Public deficit falls €971 million to June

Good news at last for Portugal’s government struggling to convince Brussels that it has a grasp on the economy.

According to data coming out from the finance ministry, Portugal’s deficit has fallen by €971.2 million compared to the figure for the same period last year.

The fall, registered for the first six months of 2016, is largely due to the increase in taxes on fuel and tobacco, responsible for €712 million.

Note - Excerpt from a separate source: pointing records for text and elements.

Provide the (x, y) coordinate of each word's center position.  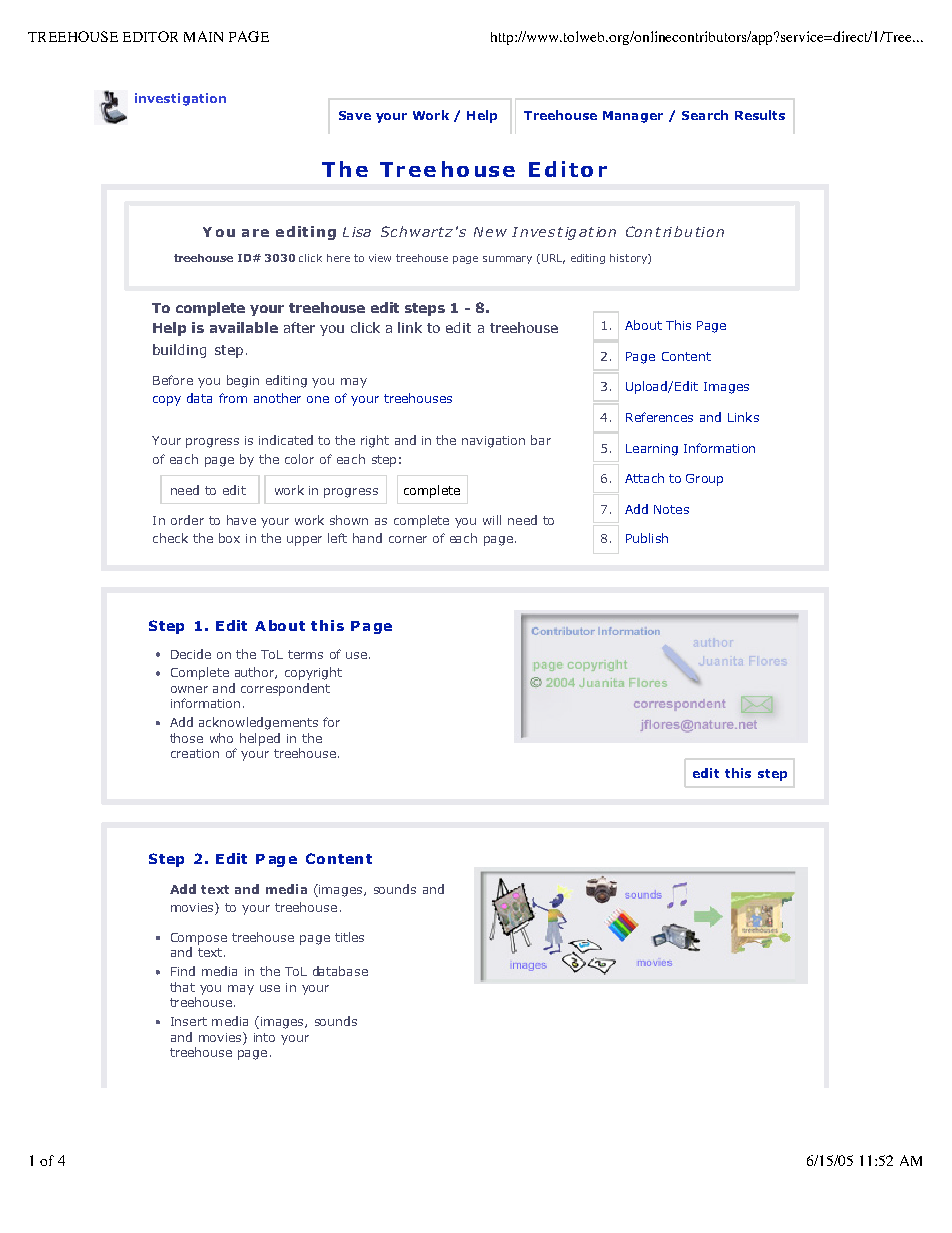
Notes (671, 509)
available (244, 327)
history (629, 259)
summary (507, 260)
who (221, 738)
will (492, 520)
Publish (647, 538)
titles (349, 937)
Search (705, 115)
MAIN (203, 36)
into (264, 1037)
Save (355, 115)
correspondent (285, 689)
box (229, 538)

Thus it is certainly ‘good news’, but it is not time to hoist the bunting.

As national media explains, income from IRS and IRC (personal and company taxes) has fallen, and IVA (VAT) is not bringing in anything like the amount Socialist leaders imagined.

Indeed, fiscal receipts rose 3.2% “when estimates were for a growth of 3.5%”, writes Correio da Manhã, and spending “decelerated”.

Whereas the government projected a 5.8% increase in spending as a result of its anti-austerity measures, the first half of the year appears to have resulted in only 0.6%.

In other words, there is still a long way to go – with the threat of economic sanctions still hanging heavily overhead.

A statement from the finance ministry has endeavoured to make the most of the results, published yesterday, saying: “The economy and the labour market have shown signs that support the favourable evolution of fiscal and contributive receipts.”

But as Expresso explains: “The government still recognises that spending has increased below the level predicted within the State Budget in two fundamental areas: the rationalisation of intermediate consumption and the policies of salaries and State employment.”